Une autre méthode de diagnostic utilise l’intradermo-réaction du patient face à la tularine, un lysat bactérien chauffé une heure à 75°C. L’injection intradermique de 0,1 mL de tularine conduit, chez les individus malades, à une réaction érythémateuse et œdémateuse qui apparaît en 12 à 20 heures et qui atteint un maximum en 48h.
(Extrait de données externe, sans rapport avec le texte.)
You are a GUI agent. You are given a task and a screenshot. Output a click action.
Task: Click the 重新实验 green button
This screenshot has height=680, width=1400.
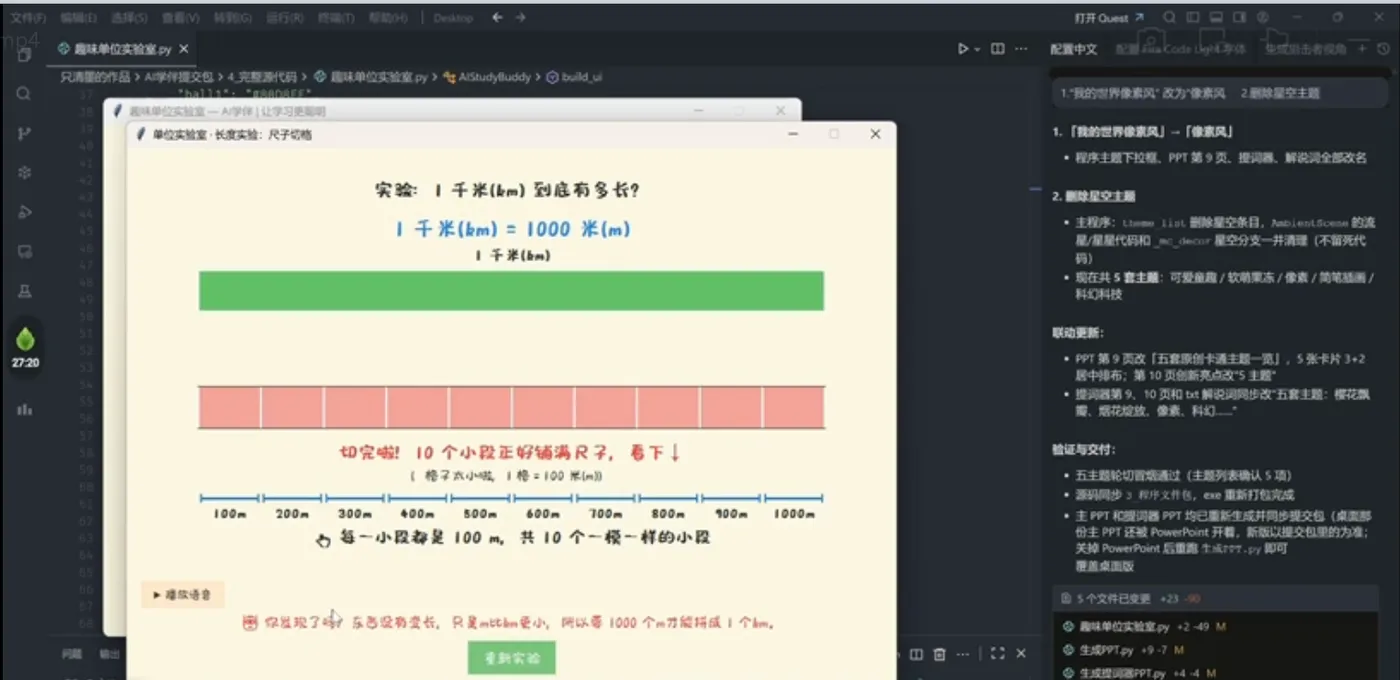511,658
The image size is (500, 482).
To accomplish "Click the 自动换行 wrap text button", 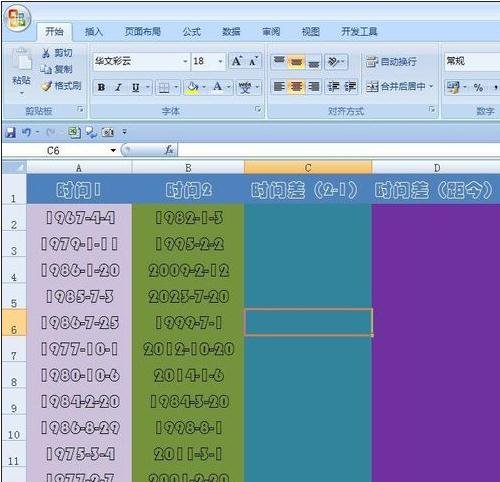I will click(391, 62).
iii) Les techniques de biologie moléculaire permettent l’obtention rapide d’une identification présomptive de la bactérie à partir de séquences spécifiques de son ADN génomique, et ce sans isolement préalable. La PCR (Polymerase Chain Reaction) est la méthode la plus utilisée. Son grand avantage est de permettre de cibler de façon spécifique un agent infectieux même présent en petite quantitée dans un milieu qui peut être poly- contaminé. Du point de vue de la dangerosité des souches, ainsi que de la culture fastidieuse de F. tularensis, cette méthode est particulièrement avantageuse.
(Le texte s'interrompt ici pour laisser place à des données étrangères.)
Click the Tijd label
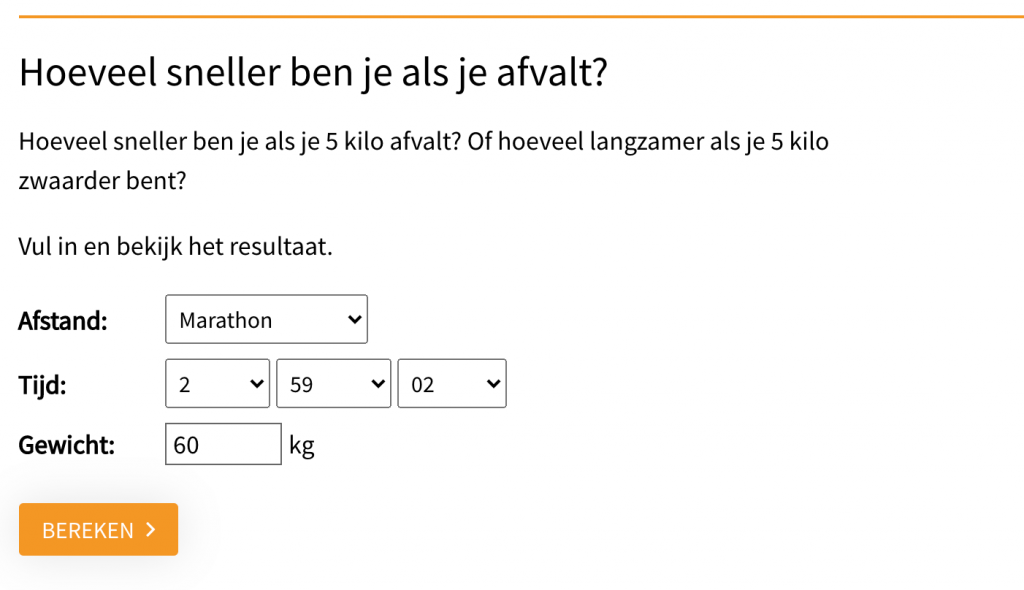The image size is (1024, 590). [x=42, y=385]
Plusieurs marqueurs génétiques ont été caractérisés et sont utilisés pour identifier et discriminer les espèces du genre Francisella. L’identification du genre se fait par la mise en évidence des gènes fopA ou tul4, codants pour des protéines membranaires (Fulop et al., 1996; Higgins et al., 2000), du gène codant la protéine 23 kDa (Golovliov et al., 1997) et de la séquence d’insertion ISFtu2 (Thomas et al., 2003). Les cibles pour la discrimination des espèces sont la séquence Ft-M19 (Bystrom et al., 2005; Johansson et al., 2004), la séquence

(Broekhuijsen et al., 2003). Des études cliniques ont permis de mettre en évidence l’intérêt de la PCR pour le diagnostic des formes ulcéro-ganglionnaires, oro-pharyngées et oculo- ganglionnaires de la maladie (Eliasson et al., 2005; Johansson et al., 2004; Kantardjiev et al., 2007). L’utilisation de PCR multiplexes pour la détection simultanée d’agents de risque biologique présents dans un même échantillon, a également été décrite (Skottman et al., 2007; Tomioka et al., 2005).

De nouvelles approches, utilisant la spectrométrie de masse, via des approches de SELDI- TOF-MS (Surface enhanced laser desorption ionization time-of flight mass spectrometry) (Lundquist et al., 2005; Seibold et al., 2007) ou de MALDI-TOF-MS (Matrix-assisted laser desorption ionization time-of flight mass spectrometry) (Seibold et al., 2010) sont actuellement développées. Ces méthodes, performantes et rapides, permettent actuellement l’identification et la discrimination des différentes Francisellaceae jusqu’au niveau de la sous-espèce. Cependant, les méthodes actuelles ne pouvant être utilisées que sur des bactéries en culture, des avancées technologiques sont possibles. Ces approches de spectrométrie de masse, performantes et rapides, font aussi l’objet de recherches pour la détection simultanée des différents agents de bioterrorisme (virus, bactéries, toxines).